Data integrity is basically the maintenance and assurance of the accuracy and consistency of data throughout its life-cycle. This aspect of data management is a key component of good archival system practices, and can have frightening consequences if omitted.

One of the scariest scenarios for an data archival system is corruption going un-noticed for a long period of time, perhaps longer than your backup recovery window. Imagine finding out that someone three years ago inadvertently opened up a published data file and changed one value. You have now unintentionally distributed this erroneous data to an unknowable quantity of users over the last three years. This is what we want to prevent, by adding assurances to the data you archive so that you can be sure it remains unchanged.

Data corruption could even occur with the file or operating system and it's up to your archival practices to discover any changes. You shouldn’t just rely on the file system for preservation of archival data; file systems are not perfect and do have a small percentage of problems. With the increasing volume of data, the occurrence of these problems increases proportionally. There are some file types that have some redundancy or checksums built into their format (e.g. zip or tar), however these redundancy features are only intended to answer the question "is this a valid file?" and not "has this file changed?".

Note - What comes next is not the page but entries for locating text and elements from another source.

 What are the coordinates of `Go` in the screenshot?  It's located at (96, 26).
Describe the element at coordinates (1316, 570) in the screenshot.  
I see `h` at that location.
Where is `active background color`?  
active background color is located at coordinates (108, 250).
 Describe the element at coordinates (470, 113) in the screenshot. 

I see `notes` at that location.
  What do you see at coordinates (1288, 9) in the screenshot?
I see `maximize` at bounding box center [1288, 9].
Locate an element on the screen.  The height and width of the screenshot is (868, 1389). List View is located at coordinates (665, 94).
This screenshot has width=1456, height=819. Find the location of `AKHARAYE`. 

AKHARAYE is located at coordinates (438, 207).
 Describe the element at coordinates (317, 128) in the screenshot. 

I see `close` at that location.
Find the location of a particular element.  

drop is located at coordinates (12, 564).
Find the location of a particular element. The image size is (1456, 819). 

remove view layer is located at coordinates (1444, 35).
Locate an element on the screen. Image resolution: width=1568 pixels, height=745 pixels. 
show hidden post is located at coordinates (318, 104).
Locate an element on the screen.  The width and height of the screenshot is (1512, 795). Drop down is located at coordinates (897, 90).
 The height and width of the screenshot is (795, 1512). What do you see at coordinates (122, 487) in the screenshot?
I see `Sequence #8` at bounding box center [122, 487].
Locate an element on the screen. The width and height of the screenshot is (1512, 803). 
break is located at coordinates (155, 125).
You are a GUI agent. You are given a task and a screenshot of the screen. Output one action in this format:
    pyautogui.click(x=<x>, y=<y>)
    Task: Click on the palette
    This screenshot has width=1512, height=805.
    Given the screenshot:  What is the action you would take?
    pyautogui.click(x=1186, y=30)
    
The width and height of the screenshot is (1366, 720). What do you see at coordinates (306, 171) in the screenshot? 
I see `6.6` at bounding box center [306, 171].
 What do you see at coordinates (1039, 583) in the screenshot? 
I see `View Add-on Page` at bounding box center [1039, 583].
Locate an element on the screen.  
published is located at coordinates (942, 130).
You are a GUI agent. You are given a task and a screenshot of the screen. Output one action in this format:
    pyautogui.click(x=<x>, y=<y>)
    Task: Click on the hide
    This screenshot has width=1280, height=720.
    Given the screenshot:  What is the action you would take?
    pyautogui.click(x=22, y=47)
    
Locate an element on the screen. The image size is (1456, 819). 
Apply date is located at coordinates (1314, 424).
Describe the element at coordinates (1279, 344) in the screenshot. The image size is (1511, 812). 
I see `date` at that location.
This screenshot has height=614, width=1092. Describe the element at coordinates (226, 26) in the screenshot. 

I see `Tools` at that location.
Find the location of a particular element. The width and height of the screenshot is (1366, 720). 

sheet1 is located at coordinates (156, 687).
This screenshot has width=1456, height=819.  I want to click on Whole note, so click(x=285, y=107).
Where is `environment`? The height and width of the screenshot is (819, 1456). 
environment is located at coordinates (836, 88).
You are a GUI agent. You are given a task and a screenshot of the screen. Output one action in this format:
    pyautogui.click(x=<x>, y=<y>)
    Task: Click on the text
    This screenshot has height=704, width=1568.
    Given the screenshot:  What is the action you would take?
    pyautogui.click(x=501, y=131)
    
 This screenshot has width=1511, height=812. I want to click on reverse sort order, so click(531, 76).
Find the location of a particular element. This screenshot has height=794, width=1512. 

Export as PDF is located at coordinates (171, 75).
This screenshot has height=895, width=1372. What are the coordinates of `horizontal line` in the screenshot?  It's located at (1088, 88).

A very common way of checking the contents of a file (or folder) for changes without duplicating the data is to compare a computed hash value (or checksum) of the data with a prior known hash value. There are several standard options for hashing functions with pros and cons, but for the scope of this article I’m going to recommend the SHA-1 hashing algorithm. These hashing functions will always return a fixed sized output (e.g. 40 character string) given any input file, regardless of the file size. Additionally these functions will be able to compute different outputs given two files of any size that only differ by one bit. So even the smallest change in a terabyte sized file is noticeable.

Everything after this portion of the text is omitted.